Review of terminology

What do the following terms mean?

  • graph
  • vertex and edge
  • directed and undirected

Graph examples from the course notes

  • Shipping records among U.S. states (to be analyzed in class today)
  • Dolphin socialization records
  • Google's model of all web links
  • Small network of friends and advice

Image of five ovals, labeled Augustus, Beatriz, Cyrano, Dauphine, Englebert, some connected in pairs by arrows

Another graph example: Data Flow Diagrams

Example using the free software Knime (which is similar to the commercial software Tableau Prep):

Screenshot of a data flow diagram in the software Knime

Another graph example: Data Flow Diagrams

This shows how to use Knime for one of the projects in MA346 in Spring 2020.

Screenshot of a data flow diagram in the software Knime

Another graph example: Git commits and merges

Screenshot of the graph of git commits and merges in a small repository

Source: a blog post about git

Review of data storage

Explain each of the following ways to store graph data in a table, based on the friends-and-advice example from the course notes.

Augustus Beatriz Cyrano Dauphine Englebert
Augustus False False True False False
Beatriz False False True False False
Cyrano False True False False True
Dauphine False False True False False
Englebert True True False False False
From To
Augustus Cyrano
Beatriz Cyrano
Cyrano Beatriz
Cyrano Englebert
Dauphine Cyrano
Englebert Augustus
Englebert Beatriz

Discussion

Given a DataFrame df that contains an edge list, how would we do each of the following things?

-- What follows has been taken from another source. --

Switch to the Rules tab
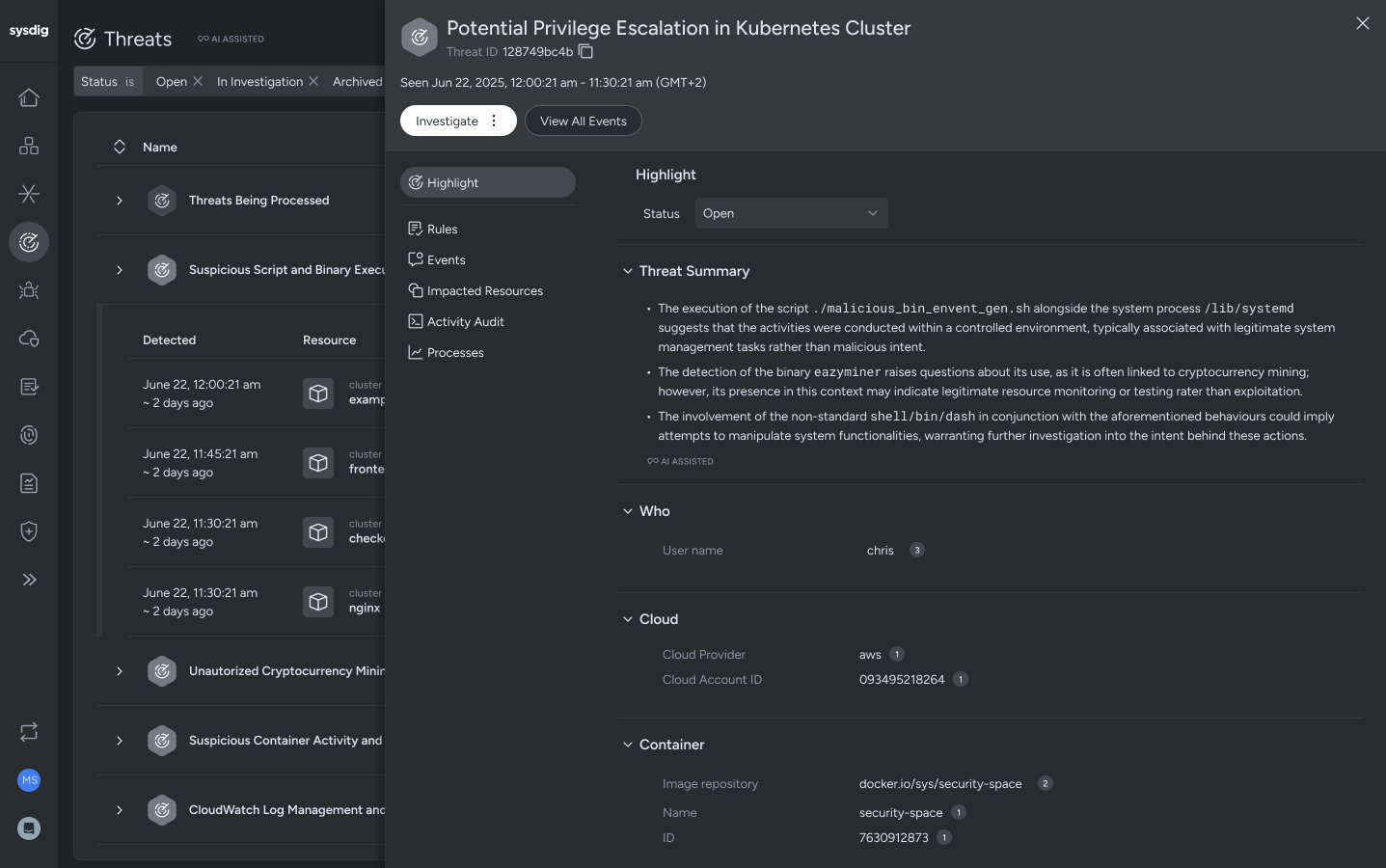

  • Add an edge to the list
  • Remove an edge from the list
  • Compute the collection of vertices that you can get to in just one step from a given starting vertex
  • Compute the collection of vertices that can get, in just one step, to a given destination vertex

Practice with NetworkX

Most of today will be spent on an extended exercise in loading and visualizing the 1997 shipping dataset you prepared for today in homework.

Step 1

Open the notebook or script you created for homework, which loads and manipulates the shipping data.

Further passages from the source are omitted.